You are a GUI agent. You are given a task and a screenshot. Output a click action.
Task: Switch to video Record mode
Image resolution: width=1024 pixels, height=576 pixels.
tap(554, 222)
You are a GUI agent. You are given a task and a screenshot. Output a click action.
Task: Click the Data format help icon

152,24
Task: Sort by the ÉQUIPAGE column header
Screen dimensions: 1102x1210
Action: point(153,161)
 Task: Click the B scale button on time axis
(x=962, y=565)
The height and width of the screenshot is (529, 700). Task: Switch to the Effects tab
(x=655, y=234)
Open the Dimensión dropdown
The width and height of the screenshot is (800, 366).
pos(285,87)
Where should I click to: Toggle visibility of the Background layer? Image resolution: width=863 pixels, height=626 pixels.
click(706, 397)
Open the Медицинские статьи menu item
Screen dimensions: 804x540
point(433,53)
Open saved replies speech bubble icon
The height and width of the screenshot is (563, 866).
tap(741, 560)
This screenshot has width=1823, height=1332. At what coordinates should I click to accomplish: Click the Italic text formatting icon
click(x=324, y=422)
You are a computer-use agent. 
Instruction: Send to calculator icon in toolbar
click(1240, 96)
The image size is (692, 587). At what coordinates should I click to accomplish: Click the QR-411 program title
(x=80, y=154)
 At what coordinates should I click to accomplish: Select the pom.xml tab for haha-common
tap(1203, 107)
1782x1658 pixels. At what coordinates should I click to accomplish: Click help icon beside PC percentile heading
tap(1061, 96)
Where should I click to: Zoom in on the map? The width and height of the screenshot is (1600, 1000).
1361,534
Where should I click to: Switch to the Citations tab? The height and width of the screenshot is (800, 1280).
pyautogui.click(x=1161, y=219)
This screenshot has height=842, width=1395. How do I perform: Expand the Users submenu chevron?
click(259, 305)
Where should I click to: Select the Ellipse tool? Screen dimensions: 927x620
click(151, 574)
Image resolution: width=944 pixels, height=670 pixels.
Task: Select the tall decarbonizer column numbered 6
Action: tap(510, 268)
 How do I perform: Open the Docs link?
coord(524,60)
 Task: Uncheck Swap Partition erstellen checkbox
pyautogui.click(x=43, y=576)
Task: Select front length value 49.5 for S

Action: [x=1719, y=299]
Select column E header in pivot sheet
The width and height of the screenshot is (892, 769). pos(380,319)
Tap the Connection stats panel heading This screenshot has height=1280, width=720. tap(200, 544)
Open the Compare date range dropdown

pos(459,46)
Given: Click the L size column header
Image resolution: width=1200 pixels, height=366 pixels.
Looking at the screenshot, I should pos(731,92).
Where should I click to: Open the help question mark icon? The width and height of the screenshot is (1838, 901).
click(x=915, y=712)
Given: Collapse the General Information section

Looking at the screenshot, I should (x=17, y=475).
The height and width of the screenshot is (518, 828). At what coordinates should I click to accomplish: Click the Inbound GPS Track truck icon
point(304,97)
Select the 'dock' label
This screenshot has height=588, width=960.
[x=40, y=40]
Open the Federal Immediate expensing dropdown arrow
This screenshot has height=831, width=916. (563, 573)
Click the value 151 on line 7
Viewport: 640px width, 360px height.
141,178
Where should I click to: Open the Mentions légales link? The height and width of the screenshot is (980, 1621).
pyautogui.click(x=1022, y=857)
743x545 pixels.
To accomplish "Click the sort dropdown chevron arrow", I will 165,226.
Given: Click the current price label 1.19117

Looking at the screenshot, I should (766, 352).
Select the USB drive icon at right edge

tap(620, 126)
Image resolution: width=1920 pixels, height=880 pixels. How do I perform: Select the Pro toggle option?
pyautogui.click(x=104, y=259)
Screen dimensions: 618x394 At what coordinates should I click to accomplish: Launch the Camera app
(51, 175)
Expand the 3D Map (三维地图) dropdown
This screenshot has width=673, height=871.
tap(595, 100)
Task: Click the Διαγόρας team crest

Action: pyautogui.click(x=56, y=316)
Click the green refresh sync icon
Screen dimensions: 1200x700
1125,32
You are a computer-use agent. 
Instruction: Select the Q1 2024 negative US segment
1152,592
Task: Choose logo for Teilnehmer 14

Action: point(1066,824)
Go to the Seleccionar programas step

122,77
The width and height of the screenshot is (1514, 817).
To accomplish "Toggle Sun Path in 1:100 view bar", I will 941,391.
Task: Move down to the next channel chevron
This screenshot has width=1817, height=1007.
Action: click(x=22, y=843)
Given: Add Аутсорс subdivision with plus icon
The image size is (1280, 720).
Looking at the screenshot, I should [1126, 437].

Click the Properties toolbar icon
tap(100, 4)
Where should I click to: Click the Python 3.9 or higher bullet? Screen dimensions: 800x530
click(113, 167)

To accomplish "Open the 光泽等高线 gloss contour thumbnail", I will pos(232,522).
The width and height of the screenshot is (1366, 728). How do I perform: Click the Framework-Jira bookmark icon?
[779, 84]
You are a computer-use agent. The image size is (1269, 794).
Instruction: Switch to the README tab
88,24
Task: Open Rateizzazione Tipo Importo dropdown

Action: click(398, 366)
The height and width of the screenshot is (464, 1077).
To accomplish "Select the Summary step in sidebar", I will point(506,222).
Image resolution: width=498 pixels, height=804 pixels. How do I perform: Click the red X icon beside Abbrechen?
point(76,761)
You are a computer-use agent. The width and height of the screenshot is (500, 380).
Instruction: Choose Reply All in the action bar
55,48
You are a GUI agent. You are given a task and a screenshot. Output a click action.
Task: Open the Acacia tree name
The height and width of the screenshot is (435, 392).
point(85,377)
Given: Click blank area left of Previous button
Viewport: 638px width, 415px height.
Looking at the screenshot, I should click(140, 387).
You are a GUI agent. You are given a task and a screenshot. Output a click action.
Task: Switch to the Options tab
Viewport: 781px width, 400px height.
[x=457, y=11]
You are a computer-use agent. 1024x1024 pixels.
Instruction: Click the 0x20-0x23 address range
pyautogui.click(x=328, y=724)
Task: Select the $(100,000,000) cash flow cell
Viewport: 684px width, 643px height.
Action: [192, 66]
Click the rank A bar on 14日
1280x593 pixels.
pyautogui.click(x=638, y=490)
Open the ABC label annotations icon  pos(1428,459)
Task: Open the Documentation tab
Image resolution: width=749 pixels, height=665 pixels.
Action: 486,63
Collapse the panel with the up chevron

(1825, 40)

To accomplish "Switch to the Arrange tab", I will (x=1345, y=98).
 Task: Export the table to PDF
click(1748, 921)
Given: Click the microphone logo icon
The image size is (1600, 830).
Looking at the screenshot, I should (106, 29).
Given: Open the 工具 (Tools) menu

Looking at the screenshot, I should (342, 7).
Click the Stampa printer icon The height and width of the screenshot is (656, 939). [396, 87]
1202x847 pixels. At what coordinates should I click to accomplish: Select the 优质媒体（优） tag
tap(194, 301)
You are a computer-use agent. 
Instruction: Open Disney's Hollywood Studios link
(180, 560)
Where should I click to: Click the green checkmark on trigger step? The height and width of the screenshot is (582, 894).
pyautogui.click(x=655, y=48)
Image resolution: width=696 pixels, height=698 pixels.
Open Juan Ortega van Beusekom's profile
● ● ● ●
Exact copies of every record are required.

You are a GUI agent. You are given a task and a screenshot. Output a click action.
Task: Switch to video Record mode
Image resolution: width=1024 pixels, height=576 pixels.
tap(554, 222)
You are a GUI agent. You are given a task and a screenshot. Output a click action.
Task: Click the Data format help icon

152,24
Task: Sort by the ÉQUIPAGE column header
Screen dimensions: 1102x1210
Action: point(153,161)
 Task: Click the B scale button on time axis
(x=962, y=565)
The height and width of the screenshot is (529, 700). Task: Switch to the Effects tab
(x=655, y=234)
Open the Dimensión dropdown
The width and height of the screenshot is (800, 366).
pos(285,87)
Where should I click to: Toggle visibility of the Background layer? Image resolution: width=863 pixels, height=626 pixels.
click(706, 397)
Open the Медицинские статьи menu item
Screen dimensions: 804x540
point(433,53)
Open saved replies speech bubble icon
The height and width of the screenshot is (563, 866).
tap(741, 560)
This screenshot has width=1823, height=1332. At what coordinates should I click to accomplish: Click the Italic text formatting icon
click(x=324, y=422)
You are a computer-use agent. 
Instruction: Send to calculator icon in toolbar
click(1240, 96)
The image size is (692, 587). At what coordinates should I click to accomplish: Click the QR-411 program title
(x=80, y=154)
 At what coordinates should I click to accomplish: Select the pom.xml tab for haha-common
tap(1203, 107)
1782x1658 pixels. At what coordinates should I click to accomplish: Click help icon beside PC percentile heading
tap(1061, 96)
Where should I click to: Zoom in on the map? The width and height of the screenshot is (1600, 1000).
1361,534
Where should I click to: Switch to the Citations tab? The height and width of the screenshot is (800, 1280).
pyautogui.click(x=1161, y=219)
This screenshot has height=842, width=1395. How do I perform: Expand the Users submenu chevron?
click(259, 305)
Where should I click to: Select the Ellipse tool? Screen dimensions: 927x620
click(151, 574)
Image resolution: width=944 pixels, height=670 pixels.
Task: Select the tall decarbonizer column numbered 6
Action: tap(510, 268)
 How do I perform: Open the Docs link?
coord(524,60)
 Task: Uncheck Swap Partition erstellen checkbox
pyautogui.click(x=43, y=576)
Task: Select front length value 49.5 for S

Action: [x=1719, y=299]
Select column E header in pivot sheet
The width and height of the screenshot is (892, 769). pos(380,319)
Tap the Connection stats panel heading This screenshot has height=1280, width=720. tap(200, 544)
Open the Compare date range dropdown

pos(459,46)
Given: Click the L size column header
Image resolution: width=1200 pixels, height=366 pixels.
Looking at the screenshot, I should pos(731,92).
Where should I click to: Open the help question mark icon? The width and height of the screenshot is (1838, 901).
click(x=915, y=712)
Given: Collapse the General Information section

Looking at the screenshot, I should (x=17, y=475).
The height and width of the screenshot is (518, 828). At what coordinates should I click to accomplish: Click the Inbound GPS Track truck icon
point(304,97)
Select the 'dock' label
This screenshot has height=588, width=960.
[x=40, y=40]
Open the Federal Immediate expensing dropdown arrow
This screenshot has height=831, width=916. (563, 573)
Click the value 151 on line 7
Viewport: 640px width, 360px height.
141,178
Where should I click to: Open the Mentions légales link? The height and width of the screenshot is (980, 1621).
pyautogui.click(x=1022, y=857)
743x545 pixels.
To accomplish "Click the sort dropdown chevron arrow", I will 165,226.
Given: Click the current price label 1.19117

Looking at the screenshot, I should (766, 352).
Select the USB drive icon at right edge

tap(620, 126)
Image resolution: width=1920 pixels, height=880 pixels. How do I perform: Select the Pro toggle option?
pyautogui.click(x=104, y=259)
Screen dimensions: 618x394 At what coordinates should I click to accomplish: Launch the Camera app
(51, 175)
Expand the 3D Map (三维地图) dropdown
This screenshot has width=673, height=871.
tap(595, 100)
Task: Click the Διαγόρας team crest

Action: pyautogui.click(x=56, y=316)
Click the green refresh sync icon
Screen dimensions: 1200x700
1125,32
You are a computer-use agent. 
Instruction: Select the Q1 2024 negative US segment
1152,592
Task: Choose logo for Teilnehmer 14

Action: point(1066,824)
Go to the Seleccionar programas step

122,77
The width and height of the screenshot is (1514, 817).
To accomplish "Toggle Sun Path in 1:100 view bar", I will 941,391.
Task: Move down to the next channel chevron
This screenshot has width=1817, height=1007.
Action: click(x=22, y=843)
Given: Add Аутсорс subdivision with plus icon
The image size is (1280, 720).
Looking at the screenshot, I should [1126, 437].

Click the Properties toolbar icon
tap(100, 4)
Where should I click to: Click the Python 3.9 or higher bullet? Screen dimensions: 800x530
click(113, 167)

To accomplish "Open the 光泽等高线 gloss contour thumbnail", I will pos(232,522).
The width and height of the screenshot is (1366, 728). How do I perform: Click the Framework-Jira bookmark icon?
[779, 84]
You are a computer-use agent. The image size is (1269, 794).
Instruction: Switch to the README tab
88,24
Task: Open Rateizzazione Tipo Importo dropdown

Action: click(398, 366)
The height and width of the screenshot is (464, 1077).
To accomplish "Select the Summary step in sidebar", I will point(506,222).
Image resolution: width=498 pixels, height=804 pixels. How do I perform: Click the red X icon beside Abbrechen?
point(76,761)
You are a computer-use agent. The width and height of the screenshot is (500, 380).
Instruction: Choose Reply All in the action bar
55,48
You are a GUI agent. You are given a task and a screenshot. Output a click action.
Task: Open the Acacia tree name
The height and width of the screenshot is (435, 392).
point(85,377)
Given: Click blank area left of Previous button
Viewport: 638px width, 415px height.
Looking at the screenshot, I should click(140, 387).
You are a GUI agent. You are given a task and a screenshot. Output a click action.
Task: Switch to the Options tab
Viewport: 781px width, 400px height.
[x=457, y=11]
You are a computer-use agent. 1024x1024 pixels.
Instruction: Click the 0x20-0x23 address range
pyautogui.click(x=328, y=724)
Task: Select the $(100,000,000) cash flow cell
Viewport: 684px width, 643px height.
Action: [192, 66]
Click the rank A bar on 14日
1280x593 pixels.
pyautogui.click(x=638, y=490)
Open the ABC label annotations icon  pos(1428,459)
Task: Open the Documentation tab
Image resolution: width=749 pixels, height=665 pixels.
Action: 486,63
Collapse the panel with the up chevron

(1825, 40)

To accomplish "Switch to the Arrange tab", I will (x=1345, y=98).
 Task: Export the table to PDF
click(1748, 921)
Given: Click the microphone logo icon
The image size is (1600, 830).
Looking at the screenshot, I should (106, 29).
Given: Open the 工具 (Tools) menu

Looking at the screenshot, I should (342, 7).
Click the Stampa printer icon The height and width of the screenshot is (656, 939). [396, 87]
1202x847 pixels. At what coordinates should I click to accomplish: Select the 优质媒体（优） tag
tap(194, 301)
You are a computer-use agent. 
Instruction: Open Disney's Hollywood Studios link
(180, 560)
Where should I click to: Click the green checkmark on trigger step? The height and width of the screenshot is (582, 894).
pyautogui.click(x=655, y=48)
Image resolution: width=696 pixels, height=698 pixels.
Open Juan Ortega van Beusekom's profile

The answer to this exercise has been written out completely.